PostPosted: Tue Jan 04, 05 12:13 pm    Post subject: Reply with quote    

Deerstalker wrote:
Considering what I do, I spend a lot of time in the woods and fields.

Although I would like to know more, I really don't see that many mushrooms!

The books tell me such things as found on chalk soils or under beech.

Cab, your list is impressive, but you don't say what part of world you come from, or how far you have to travel?

I have only really started looking since early last summer but haven't seen that much.

Am I looking in the wrong direction or is the soil geology that important?


Soil geology matters. But most places will yield you -something- edible.

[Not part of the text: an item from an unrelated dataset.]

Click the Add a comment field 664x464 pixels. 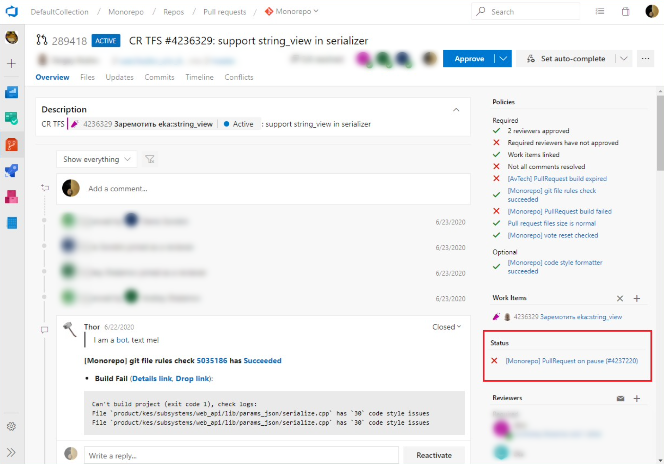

The best advice is to keep your eyes down, looking out for markers that might indicare mushroom growth. Rings on the grass or in the undergrowth, bare patches, oddly coloured patches. Be aware of the smells; sometimes you can have a good find by smell. And low down-ish as well as forward-ish.

Most of my foraging is done in some really scrubby local woodland- in a really small patch too! I also find a lot of mushrooms on the local housing estates in North Camridge. It's probably the worst place I've lived for mushrooming (dry, poor soil and naff geology for it), but it's still not all that bad. Occasionally (once a year maybe) we head as far afield as Thetford, also picked a few mushrooms in Epping last year.

deerstalker



Joined: 28 Oct 2004
Posts: 589

PostPosted: Tue Jan 04, 05 12:28 pm    Post subject: Reply with quote    

Eyesight and observation are pretty good on the whole. I don't wear glasses and observation is a key part of what I do.

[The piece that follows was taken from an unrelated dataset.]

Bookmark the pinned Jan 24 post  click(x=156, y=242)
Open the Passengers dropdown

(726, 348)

Just don't seem to come across very many. Maybe it's because I'm keeping an eye out whilst doing other things rather than going on specific mushroom forays?

Behemoth



Joined: 01 Dec 2004
Posts: 19023
Location: Leeds
PostPosted: Tue Jan 04, 05 1:11 pm    Post subject: Reply with quote    

[quote="Cab
Typically, if I come across a non-red russula, I test a tiny sample on my tongue. If it doesn't burn, taste soapy or horrible, then it goes (gently!) into the basket.[/quote]

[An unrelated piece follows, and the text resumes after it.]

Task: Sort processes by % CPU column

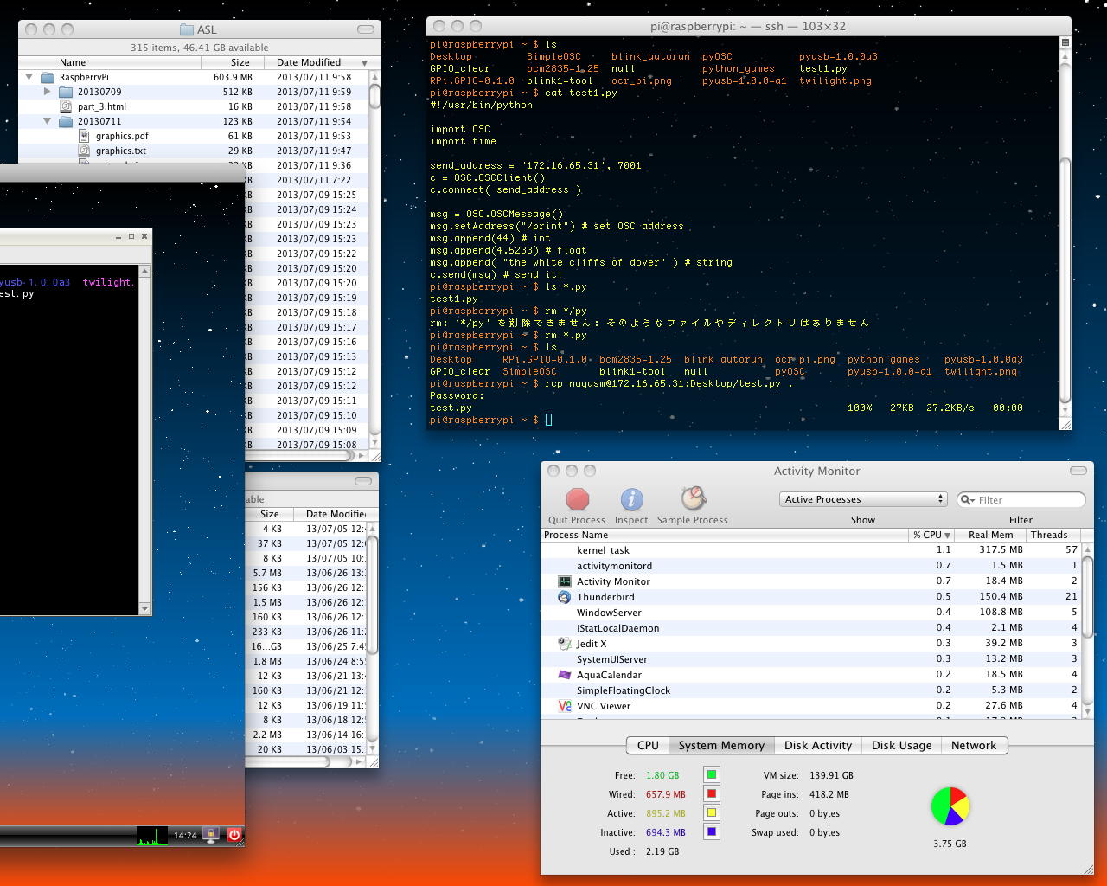Action: pyautogui.click(x=931, y=535)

So a wood full of red ones isn't much good then

cab



Joined: 01 Nov 2004
Posts: 32429

PostPosted: Tue Jan 04, 05 1:30 pm    Post subject: Reply with quote    

Behemoth wrote:

So a wood full of red ones isn't much good then


Well, you want to avoid the sickener and the beechwood sickener, but some other reddish russulas are edible. I'd not bother, though, as even the best of the other red ones that I've sampled has been a bit dull.